Now the tobacco industry finally has something it can feel good about. Its product actually has something positive to share. New research from the University of Louisville has it that tobacco “may hold the key to preventing Parkinson’s disease,” according to the Indianapolis Star.
The key component, the paper reports, is something called tobacco mosaic virus, or TMV, which attacks the plants and “may be protective against Parkinson’s,” said Dr. Robert Friedland, a clinical and research neurologist at U of L, the Star reports. The hope is that this discovery will lead to a vaccine against Parkinson’s.
The study was initiated after a number of studies showed that smokers have a lower risk of developing Parkinson’s. Indeed, Friedland warned that people shouldn’t use this new research as an excuse to smoke, since tobacco use has been tied to heart disease and lung cancer, which are much bigger killers annually than Parkinson’s.
The Michael J. Fox Foundation, the largest private funder of Parkinson's Disease research in the world, also cautioned consumers not to raise their hopes about tobacco as a treatment.

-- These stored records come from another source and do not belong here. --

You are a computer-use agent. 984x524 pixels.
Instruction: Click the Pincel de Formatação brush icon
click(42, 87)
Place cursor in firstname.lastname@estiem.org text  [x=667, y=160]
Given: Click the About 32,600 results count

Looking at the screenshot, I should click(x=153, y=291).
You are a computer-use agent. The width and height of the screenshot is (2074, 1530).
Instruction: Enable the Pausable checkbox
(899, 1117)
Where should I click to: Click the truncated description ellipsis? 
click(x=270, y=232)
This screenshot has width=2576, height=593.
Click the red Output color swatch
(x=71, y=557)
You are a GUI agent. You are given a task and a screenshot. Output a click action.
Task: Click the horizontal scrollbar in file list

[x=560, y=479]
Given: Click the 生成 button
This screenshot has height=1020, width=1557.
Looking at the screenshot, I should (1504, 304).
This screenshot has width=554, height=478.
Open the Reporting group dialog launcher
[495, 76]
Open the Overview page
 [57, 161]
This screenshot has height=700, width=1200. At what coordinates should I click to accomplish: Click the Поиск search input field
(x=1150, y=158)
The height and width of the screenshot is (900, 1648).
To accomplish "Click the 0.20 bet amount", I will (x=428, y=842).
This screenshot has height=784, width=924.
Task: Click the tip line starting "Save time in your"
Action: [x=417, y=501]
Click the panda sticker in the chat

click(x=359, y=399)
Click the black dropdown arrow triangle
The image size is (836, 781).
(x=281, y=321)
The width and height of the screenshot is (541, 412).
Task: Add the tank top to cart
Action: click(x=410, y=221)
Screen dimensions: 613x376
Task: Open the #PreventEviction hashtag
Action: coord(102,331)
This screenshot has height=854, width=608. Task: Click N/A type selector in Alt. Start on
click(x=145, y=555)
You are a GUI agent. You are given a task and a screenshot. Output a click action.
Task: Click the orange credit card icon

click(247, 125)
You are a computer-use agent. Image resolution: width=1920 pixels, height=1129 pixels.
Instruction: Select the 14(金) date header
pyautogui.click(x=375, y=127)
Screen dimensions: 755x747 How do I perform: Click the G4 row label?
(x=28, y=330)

“The Michael J. Fox Foundation has funded multiple studies focused on nicotine as a potential treatment for Parkinson’s disease – as both an anti-dyskinetic and as a potentially disease-modifying therapy,” Holly Barkhymer, VP of Marketing and Communications at the Foundation, told brandchannel. “With that said, it’s important for people to understand that the connection between tobacco and PD is not well understood, and as of today, the known health risks of tobacco use far outweigh any potential therapeutic benefits in PD.”